Who Licensed the Electric Car?
Nov. 27, 2006: Green Bay Press-Gazette—Villages Undecided on Electric Car Road Rules
Summary: "Small-business owner Tracy Crawford trims her overhead any way she can. With two businesses — a teddy bear clothing importing company and an errand-running service — she needs to make lots of cross-town trips. For her, cutting her fuel usage results in major savings.
In the last six months, she’s spent a total of $20 on gasoline for her vehicles.
Crawford owns a Toyota Prius — a gas-electric hybrid — a moped and a DaimlerChrysler GEM, an electric vehicle that runs on batteries.
‘I really love it,’ Crawford said of her Global Electric Motor, or GEM, car. ‘It’s fun to drive. Everywhere I go I feel like a celebrity — people stop and talk to me about it.’
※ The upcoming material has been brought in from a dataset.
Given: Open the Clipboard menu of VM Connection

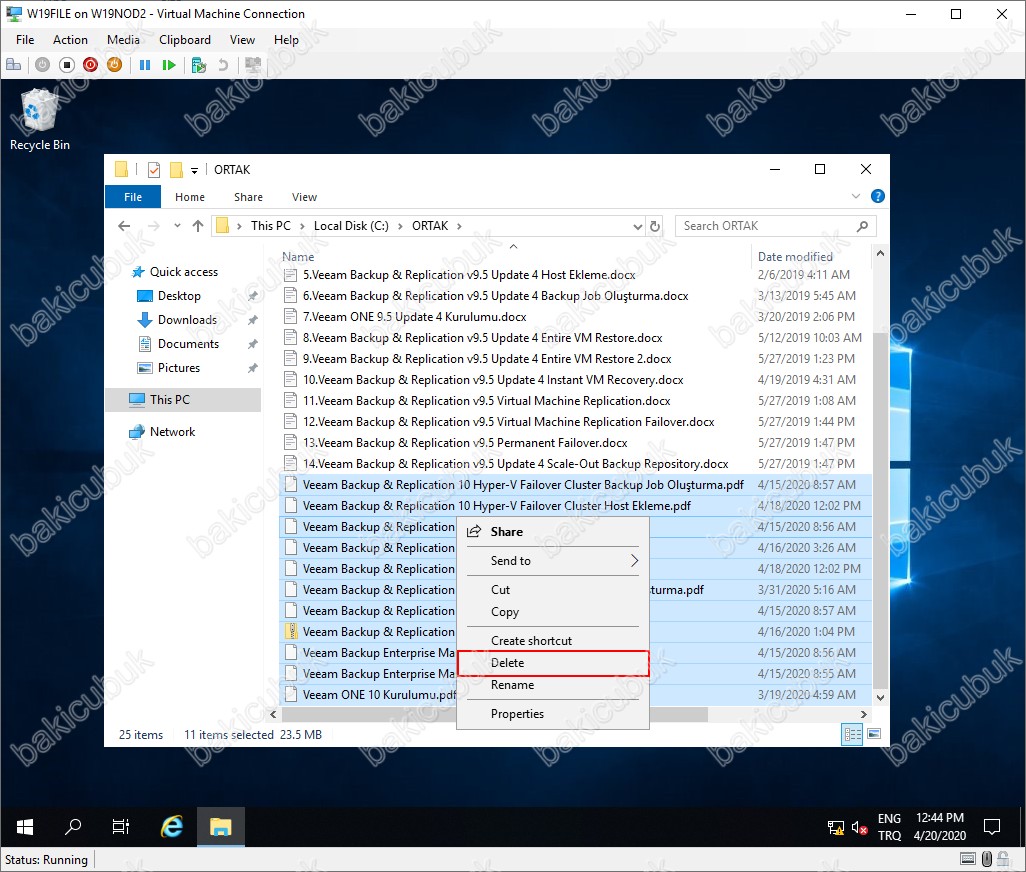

But there’s a problem. Crawford can’t legally drive it everywhere she’d like."
Wisconsin’s difficulty with these little gas-savers is probably shared by many other states. The tiny electric cars are limited by governors to about 35 mph, so they should be allowed on roads with amenable speed limits. But then questions arise about how to license, tax, and insure them, whether to charge them for parking, and what other rules they need to follow.
Policymakers, whether national or local, should work to ensure that being green is easier than polluting.